Problem to solve:
When the line containing "Where should I" is found in the data below, give it again along with every later line, exactly; drop the pictures.

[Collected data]
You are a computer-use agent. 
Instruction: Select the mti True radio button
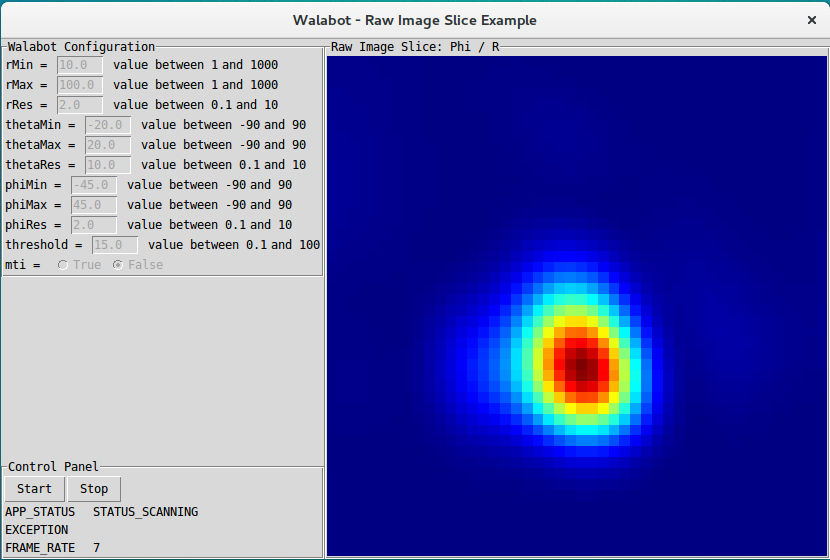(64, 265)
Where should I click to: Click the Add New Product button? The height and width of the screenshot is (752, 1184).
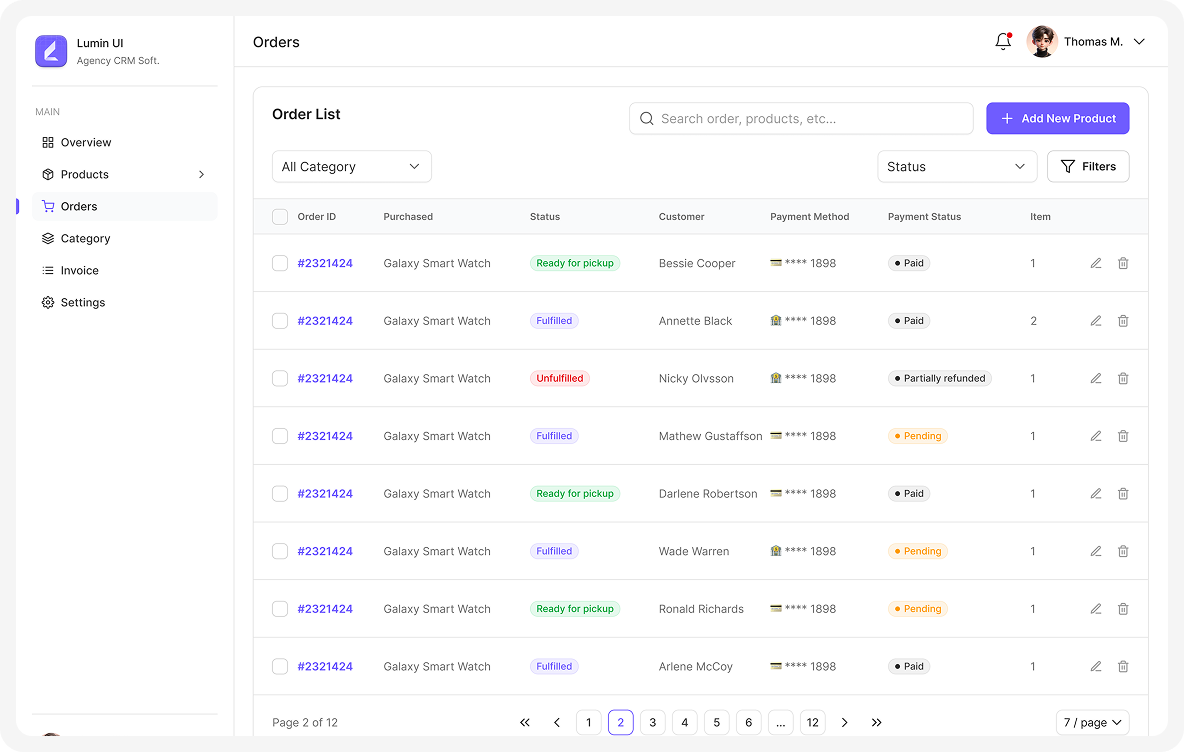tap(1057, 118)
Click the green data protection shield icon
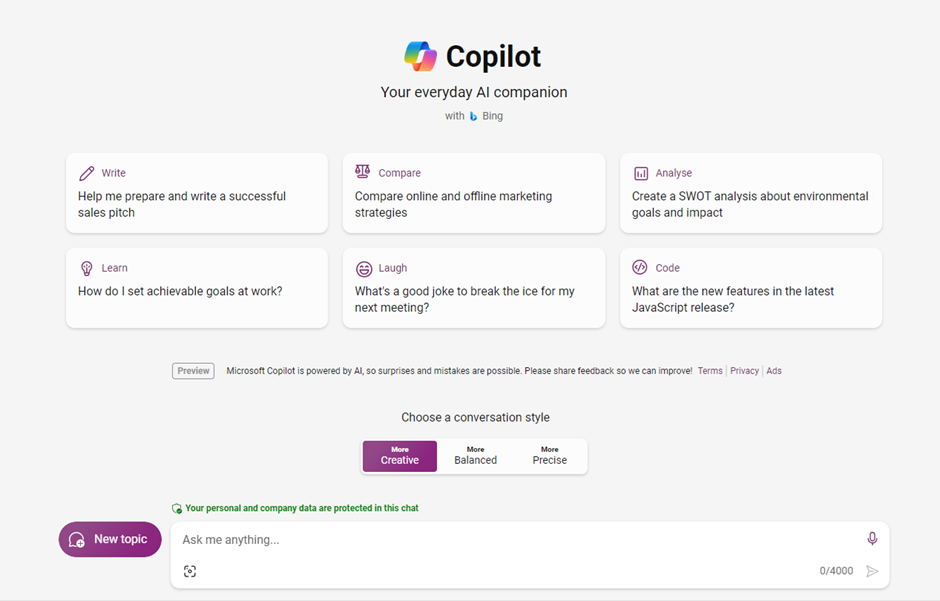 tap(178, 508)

Exercise response:
Where should I click to: Click the Add New Product button? The height and width of the screenshot is (752, 1184).
tap(1057, 118)
Click the green data protection shield icon
 tap(178, 508)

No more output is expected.